Begin Material shown

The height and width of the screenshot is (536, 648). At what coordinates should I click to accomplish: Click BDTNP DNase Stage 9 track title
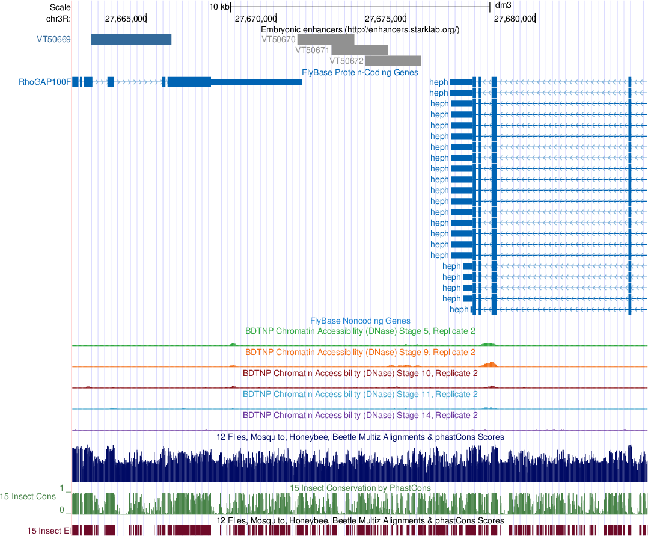point(360,352)
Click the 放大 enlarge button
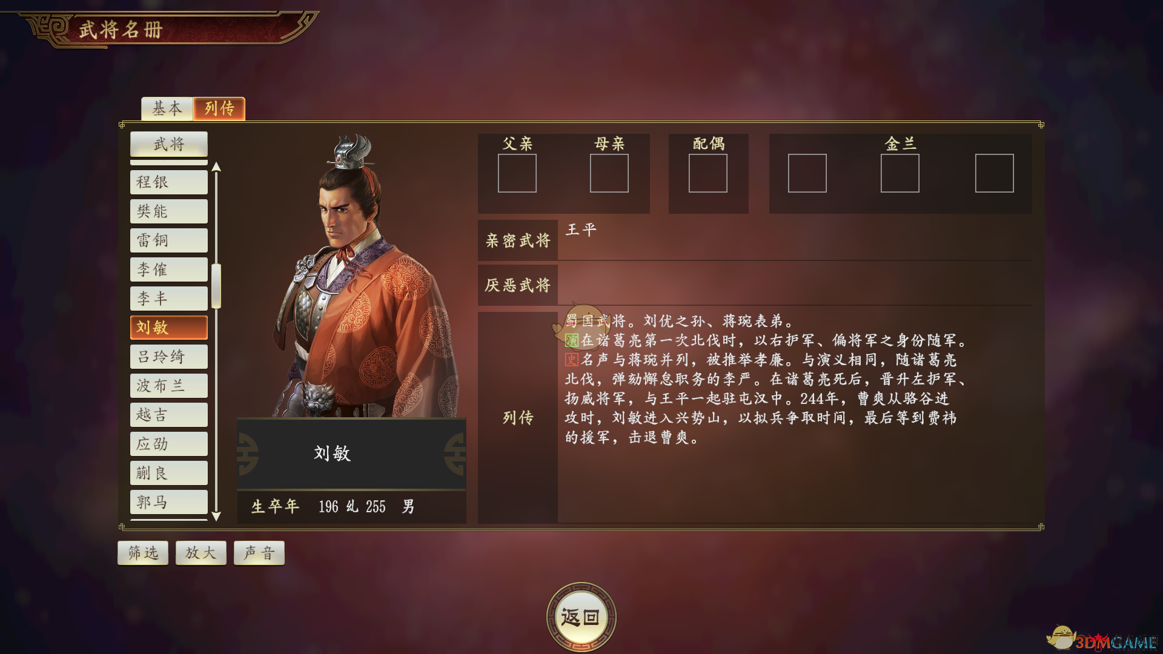Image resolution: width=1163 pixels, height=654 pixels. [x=201, y=553]
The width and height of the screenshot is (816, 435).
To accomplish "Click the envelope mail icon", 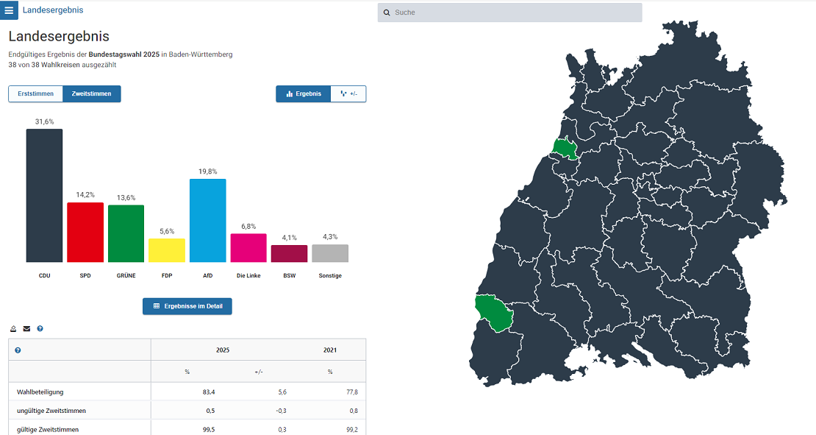I will (26, 328).
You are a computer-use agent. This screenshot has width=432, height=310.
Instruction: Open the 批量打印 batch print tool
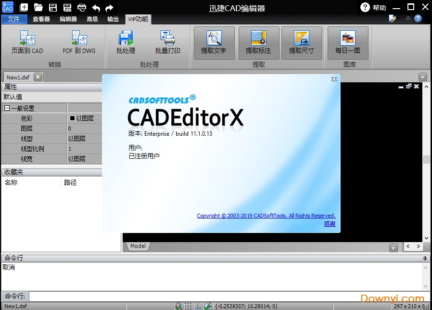tap(168, 42)
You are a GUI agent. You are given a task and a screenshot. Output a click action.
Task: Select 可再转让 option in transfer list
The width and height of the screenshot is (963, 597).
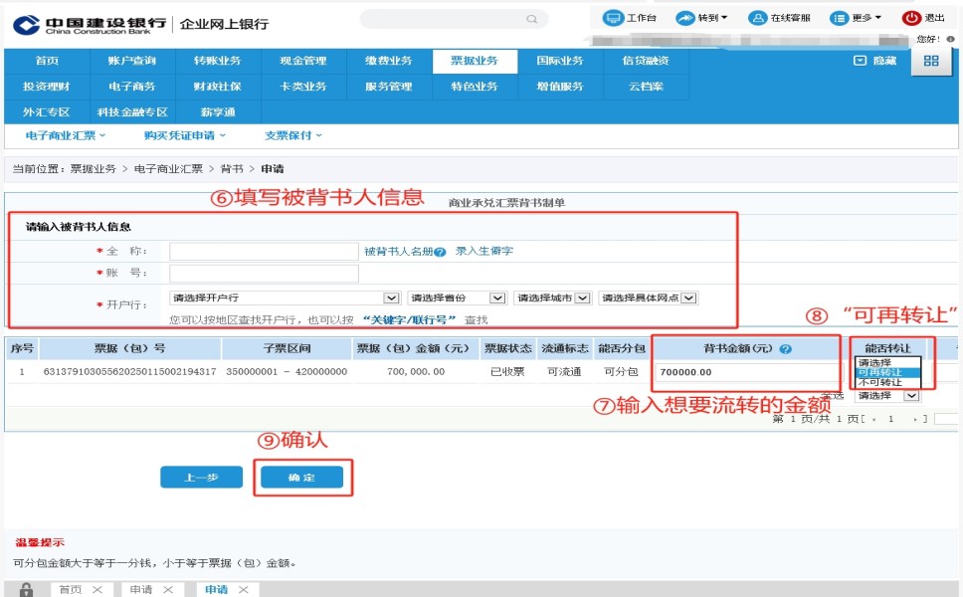(x=880, y=372)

End Material shown

__Problem requirements__
Render the lines from the first one through the line containing "Image resolution: width=1163", both included, as a JSON list of strings with one string per line and no blank lines. Leave the pictures out of the answer.

__Written response__
[
  "The height and width of the screenshot is (536, 648). At what coordinates should I click to accomplish: Click BDTNP DNase Stage 9 track title",
  "point(360,352)",
  "Click the 放大 enlarge button",
  "Image resolution: width=1163 pixels, height=654 pixels. [x=201, y=553]"
]